* 任务要求 *
**a)** 将研读文本中的“北齐帝国的中央政府办公厅,简直成了一座人间地狱。”译成英文。
**b)** 研读文本提到高洋在殿上布置了哪些杀人工具?请逐一列出。

* 研读文本 *
= = =

高洋到他岳母家,迎面一箭射在岳母的脸上,并骂她:“吾醉时尚不识太后,老婢何事。”又痛打了血流满面的岳母一百鞭。
都督韩哲,素来无罪,却被高洋召到殿上,宣布斩首。从那时起,他在殿上布置了大镬、长锯、碓子等杀人工具,每逢喝醉了酒,就动手杀人,或是推进锅里煮死,或是塞进碓中压死,或是用锯子锯死,以此作为取乐的方式。
为了满足他这一杀人爱好,宰相命令把首都的死囚都押送到皇宫供他处死,但高洋显然是一个优秀的刽子手,死囚远远不够他杀。后来就把还在拘留所里候审的犯人也送到宫中,称为供御囚,凡是三个月没被高洋杀的,就无罪释放。北齐帝国的中央政府办公厅,简直成了一座人间地狱。
尚书右仆射李暹病故,高洋亲自前往李家悼唁,他问李暹的妻子:“你很想念你的丈夫吗?”李暹的妻子说:“很想。”高洋说:“那你为什么不前去看看他呢?”说着,一刀将李暹的妻子砍死,把她的头扔到围墙外。
宰相高德政曾多次劝谏高洋,高洋很不高兴。他对左右人说:“高德政恒以精神凌逼人。”高德政闻知,大惧,于是称有病而欲辞职。高洋将高德政召到宫中说:听说你有病,我给你针灸。他用一柄锋利的小刀在高德政身上乱刺,又命令拖下去砍脚。素来为高洋施刑的刘桃枝执刀不敢下,高洋威胁刘桃枝说,“尔头即坠地!”“桃枝乃斩其足之三指”。高洋怒气仍未消,次日将高斩首,高妻及其子也一并斩首。
高洋的皇位本是从东魏元氏手里夺来的,对元氏皇族力求斩草除根。“乃尽诛诸元,或祖父为王,或身尝贵显,皆斩于东市,其婴儿投于空中,承之以矛。前后死者凡七百二十一人”。这些前皇族的尸体,悉数抛入漳河中,从漳河中打起来的鱼,人们在剖鱼腹时,常从中发现人的指甲毛发,为此邺城多年没有人敢吃鱼。

= = =

* 给定资料 *
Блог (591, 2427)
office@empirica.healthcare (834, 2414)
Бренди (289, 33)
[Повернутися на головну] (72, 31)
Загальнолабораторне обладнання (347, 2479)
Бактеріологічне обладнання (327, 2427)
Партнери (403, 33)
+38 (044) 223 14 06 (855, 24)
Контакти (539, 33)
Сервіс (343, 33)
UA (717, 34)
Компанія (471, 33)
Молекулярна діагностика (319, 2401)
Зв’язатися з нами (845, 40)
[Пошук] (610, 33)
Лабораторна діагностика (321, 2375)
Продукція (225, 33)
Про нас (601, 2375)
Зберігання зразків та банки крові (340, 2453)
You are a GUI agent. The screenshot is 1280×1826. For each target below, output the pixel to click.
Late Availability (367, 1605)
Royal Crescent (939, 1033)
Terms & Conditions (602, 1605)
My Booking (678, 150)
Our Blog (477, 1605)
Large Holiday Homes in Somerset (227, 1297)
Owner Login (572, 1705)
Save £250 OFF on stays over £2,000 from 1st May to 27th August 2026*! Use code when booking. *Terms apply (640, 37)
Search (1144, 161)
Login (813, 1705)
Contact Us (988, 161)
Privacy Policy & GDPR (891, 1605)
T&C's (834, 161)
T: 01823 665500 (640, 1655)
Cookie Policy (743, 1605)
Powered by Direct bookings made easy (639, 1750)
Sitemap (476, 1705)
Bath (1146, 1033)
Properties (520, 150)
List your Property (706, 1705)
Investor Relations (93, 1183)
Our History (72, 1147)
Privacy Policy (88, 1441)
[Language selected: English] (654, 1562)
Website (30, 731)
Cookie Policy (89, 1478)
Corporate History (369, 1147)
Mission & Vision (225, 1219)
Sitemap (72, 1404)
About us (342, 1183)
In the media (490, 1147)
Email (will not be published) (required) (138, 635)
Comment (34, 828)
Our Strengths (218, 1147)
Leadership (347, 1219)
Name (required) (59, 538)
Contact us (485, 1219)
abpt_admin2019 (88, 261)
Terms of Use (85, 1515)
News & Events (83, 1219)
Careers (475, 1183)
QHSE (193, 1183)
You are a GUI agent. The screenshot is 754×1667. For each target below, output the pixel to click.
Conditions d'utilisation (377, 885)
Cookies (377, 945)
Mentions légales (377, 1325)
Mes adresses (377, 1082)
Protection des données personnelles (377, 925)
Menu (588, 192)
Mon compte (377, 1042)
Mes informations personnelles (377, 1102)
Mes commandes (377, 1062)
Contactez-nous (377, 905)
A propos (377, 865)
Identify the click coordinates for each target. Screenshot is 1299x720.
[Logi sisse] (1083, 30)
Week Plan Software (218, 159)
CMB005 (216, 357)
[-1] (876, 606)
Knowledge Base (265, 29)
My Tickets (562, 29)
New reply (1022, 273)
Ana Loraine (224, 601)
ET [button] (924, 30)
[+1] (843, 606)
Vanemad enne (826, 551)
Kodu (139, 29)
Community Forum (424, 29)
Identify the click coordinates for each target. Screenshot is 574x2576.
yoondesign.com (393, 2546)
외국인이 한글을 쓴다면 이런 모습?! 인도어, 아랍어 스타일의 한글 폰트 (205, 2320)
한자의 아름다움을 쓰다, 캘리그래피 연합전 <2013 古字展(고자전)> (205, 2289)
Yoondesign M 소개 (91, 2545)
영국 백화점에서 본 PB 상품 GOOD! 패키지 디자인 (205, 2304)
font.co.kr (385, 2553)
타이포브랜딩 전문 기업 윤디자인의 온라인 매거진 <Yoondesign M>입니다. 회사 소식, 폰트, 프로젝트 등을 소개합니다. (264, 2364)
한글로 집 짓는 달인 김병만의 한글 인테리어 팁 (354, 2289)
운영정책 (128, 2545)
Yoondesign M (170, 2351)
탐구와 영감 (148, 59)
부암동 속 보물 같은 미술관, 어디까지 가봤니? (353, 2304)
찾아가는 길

= = =

* 参考答案 *
**a)** The central government office of the Northern Qi empire had practically become a hell on earth.

**b)** 大镬、长锯、碓子